§ Problem to solve:
Return verbatim the lines of the data that begin with the line containing "Given: Click the" and end with the line containing "The height and", including both of those lines.

§ Input data:
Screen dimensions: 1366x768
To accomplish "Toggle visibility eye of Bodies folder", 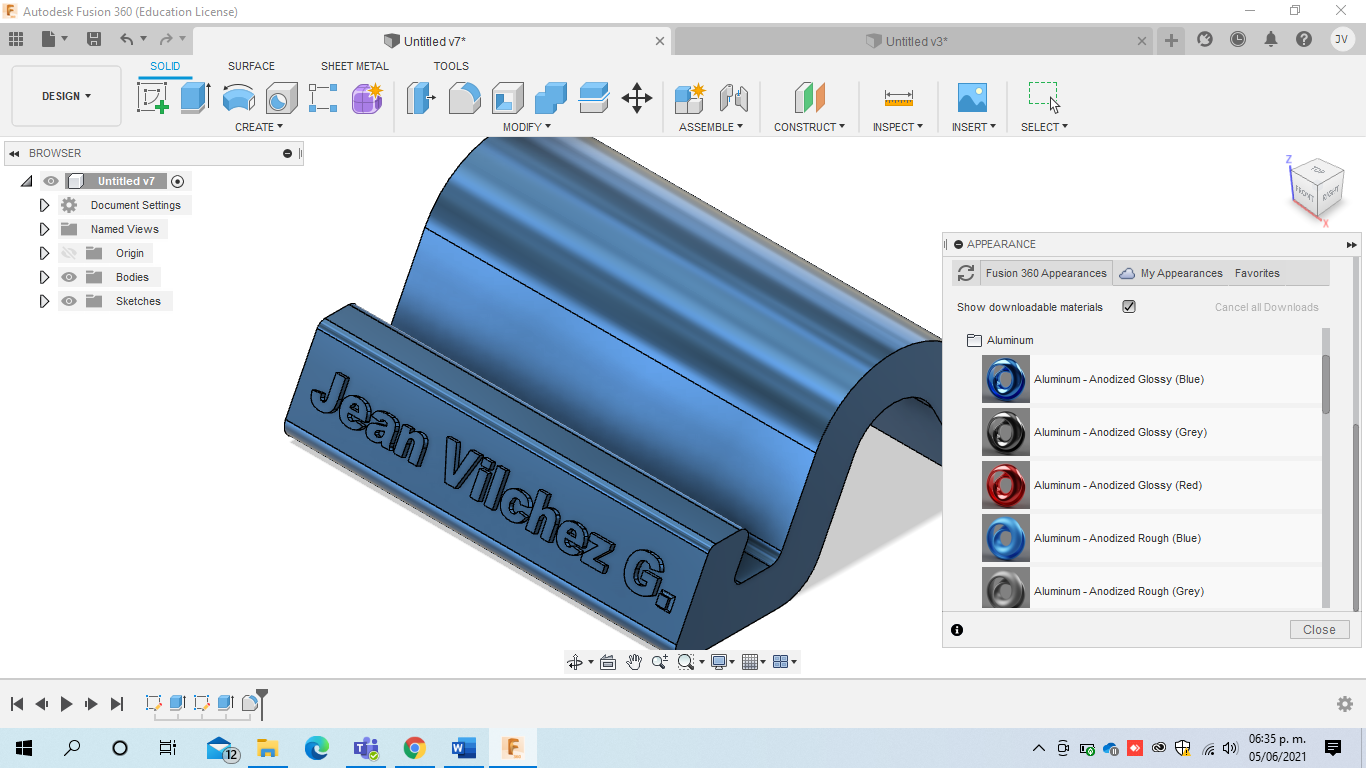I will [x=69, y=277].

...

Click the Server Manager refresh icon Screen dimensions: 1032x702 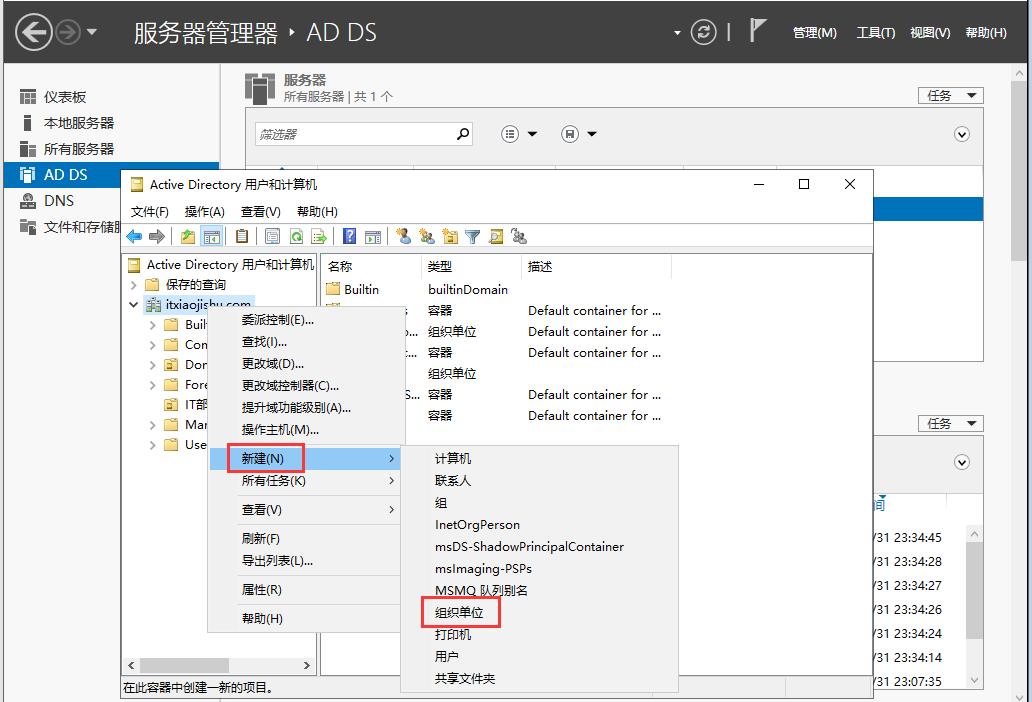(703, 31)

==

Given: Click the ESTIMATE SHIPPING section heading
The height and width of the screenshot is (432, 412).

§ Response to the task:
Given: Click the ESTIMATE SHIPPING section heading
The height and width of the screenshot is (432, 412).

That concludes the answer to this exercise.